> [What you are asked to do]:
Can you write out the entries from the line containing "This screenshot has height=455, width=1054." through the line containing "[x=124, y=69]" again, requests included, and add 46 to every coordinate in the answers?

> [Data to use]:

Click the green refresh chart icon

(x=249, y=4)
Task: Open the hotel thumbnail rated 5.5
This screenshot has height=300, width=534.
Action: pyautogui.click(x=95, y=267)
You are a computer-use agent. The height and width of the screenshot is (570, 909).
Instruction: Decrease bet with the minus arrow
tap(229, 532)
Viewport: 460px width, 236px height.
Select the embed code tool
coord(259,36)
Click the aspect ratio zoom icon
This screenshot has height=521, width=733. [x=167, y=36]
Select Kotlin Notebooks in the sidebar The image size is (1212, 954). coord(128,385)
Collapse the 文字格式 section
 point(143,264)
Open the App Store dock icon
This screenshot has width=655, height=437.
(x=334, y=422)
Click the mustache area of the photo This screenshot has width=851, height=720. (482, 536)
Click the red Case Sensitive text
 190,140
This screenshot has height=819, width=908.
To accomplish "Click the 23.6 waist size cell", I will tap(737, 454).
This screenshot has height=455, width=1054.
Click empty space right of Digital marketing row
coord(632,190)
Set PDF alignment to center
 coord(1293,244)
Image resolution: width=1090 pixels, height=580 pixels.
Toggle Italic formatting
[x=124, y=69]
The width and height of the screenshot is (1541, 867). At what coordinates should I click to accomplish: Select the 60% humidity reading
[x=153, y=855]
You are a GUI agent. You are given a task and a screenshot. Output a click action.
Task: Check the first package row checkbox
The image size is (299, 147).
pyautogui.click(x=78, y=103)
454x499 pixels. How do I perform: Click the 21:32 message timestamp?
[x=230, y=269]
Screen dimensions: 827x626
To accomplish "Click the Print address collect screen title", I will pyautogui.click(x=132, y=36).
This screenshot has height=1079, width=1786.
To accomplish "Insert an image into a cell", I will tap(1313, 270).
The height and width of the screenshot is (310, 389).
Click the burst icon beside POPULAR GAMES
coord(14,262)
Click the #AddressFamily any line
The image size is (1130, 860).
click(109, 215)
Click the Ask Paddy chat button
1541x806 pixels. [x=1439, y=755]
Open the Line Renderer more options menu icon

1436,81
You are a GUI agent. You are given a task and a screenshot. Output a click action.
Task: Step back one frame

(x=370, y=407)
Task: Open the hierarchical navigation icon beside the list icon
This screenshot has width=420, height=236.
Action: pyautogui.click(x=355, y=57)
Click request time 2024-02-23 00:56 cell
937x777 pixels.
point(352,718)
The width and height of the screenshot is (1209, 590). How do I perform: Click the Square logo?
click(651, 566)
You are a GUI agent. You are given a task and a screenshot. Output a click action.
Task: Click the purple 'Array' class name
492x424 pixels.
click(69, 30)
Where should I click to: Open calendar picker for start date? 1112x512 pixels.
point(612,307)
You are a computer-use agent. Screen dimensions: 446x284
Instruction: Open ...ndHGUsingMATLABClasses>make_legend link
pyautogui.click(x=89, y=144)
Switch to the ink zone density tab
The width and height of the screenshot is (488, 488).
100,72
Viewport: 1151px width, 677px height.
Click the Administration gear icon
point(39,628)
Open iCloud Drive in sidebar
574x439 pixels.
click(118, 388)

> [In response]:
This screenshot has height=455, width=1054.
Click empty space right of Digital marketing row
coord(678,236)
Set PDF alignment to center
 coord(1339,290)
Image resolution: width=1090 pixels, height=580 pixels.
Toggle Italic formatting
[x=170, y=115]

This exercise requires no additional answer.